A team of scientists from Shanghai Institute of Materia Medica (SIMM) of Chinese Academy of Sciences has identified a potential new therapy for the currently untreatable delayed neuropathy caused by organophosphates (OP) that attack the nervous system.

Organophosphates are the active ingredient of many insecticides, herbicides, and nerve agents such as sarin and are also widely used as solvents, plasticizers, and additives in industry. This study revealed a new biological mechanism underlying the neuropathy, as well as the potential drugs to treat it. The finding has been published online in Cell Discovery.
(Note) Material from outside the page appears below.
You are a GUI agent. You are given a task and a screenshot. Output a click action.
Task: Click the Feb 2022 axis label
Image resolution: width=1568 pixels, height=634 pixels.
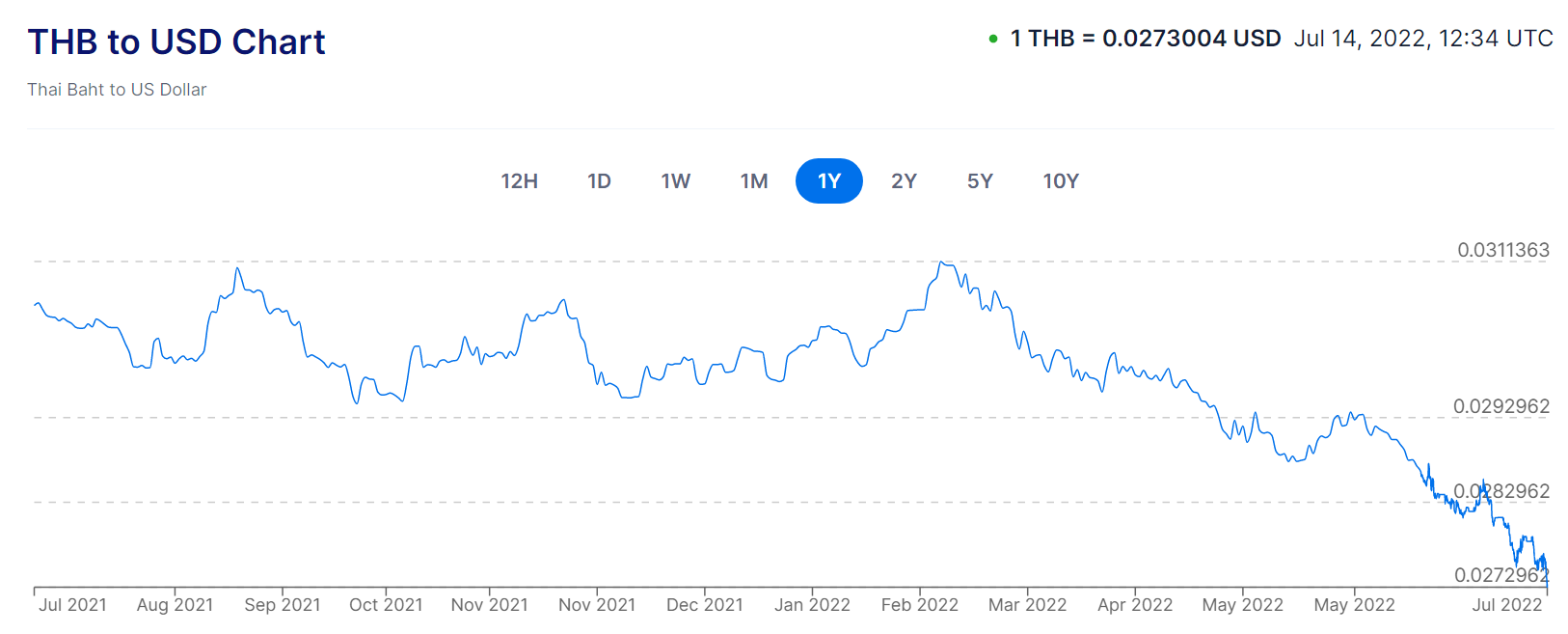tap(919, 605)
In the study, scientists found that organophosphates damage sensory neurons by activating TRPA1, a Ca²⁺ permeable non-selective cation channel, in the neuron cell membrane. Activation of TRPA1 caused hyperactivation of the neuron, which is known to cause neuronal damage and symptoms including burning pains on the skin, loss of muscle control and paralysis. Mice that were genetically engineered not to express TRPA1 in neuronal cells did not suffer the effects of OP poisoning that were seen in normal mice and their nerves showed no signs of damage.
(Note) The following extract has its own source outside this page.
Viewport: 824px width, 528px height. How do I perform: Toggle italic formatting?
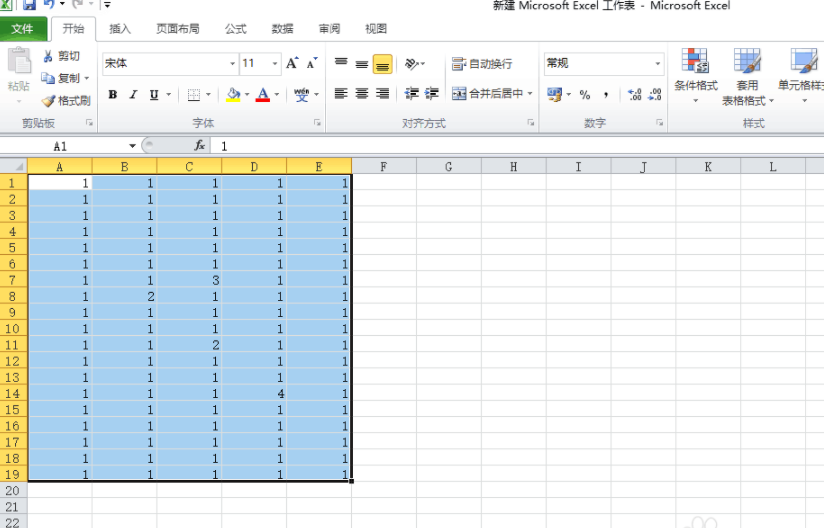click(133, 95)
TRPA1 mediates the translocation of Ca²⁺ into neurons, which is an important process that leads to activation of a neuron and the physiological processes such as smell, taste, vision and temperature sensation. In addition, TRPA1 is also involved in various pathological processes, such as noxious cold sensation, coughing, itching and pain.

Using several organophosphates commonly used in insecticides and industrial additives, scientists found that the organophosphates activated TRPA1, causing an influx of Ca²⁺ into the neuron. They also showed that neurons stimulated by organophosphates produced a current and showed signs of electrical activation commonly seen in active neurons.

Although acute organophosphate poisoning can be fatal, the initial symptoms are treatable. However, delayed neuropathy often occurs one to five weeks after exposure and at this stage no effective treatments are available.

"In our study we have begun to unravel the biological mechanism which causes organophosphate-induced delayed neuropathy. Using our expertise in drug discovery we were also able to screen a Federal Drugs Administration approved drug library of around 2,000 drugs and identify two potent drugs, duloxetine and ketotifen, which alleviated the signs of neuropathy in an animal model," said Prof. GAO Zhaobing, the lead author of this study.

He added that the study provides compelling evidence that TRPA1 mediates organophosphate-induced neuropathy and further research will need to be conducted to assess the applicability of our findings to humans.

This study is limited by the fact that all experiments were carried out in vitro or in animal models. However, the findings reveal a biological mechanism by which organophosphates interact with sensory neurons and present a novel explanation for how exposure to organophosphates leads to symptoms of neuropathy and nerve damage.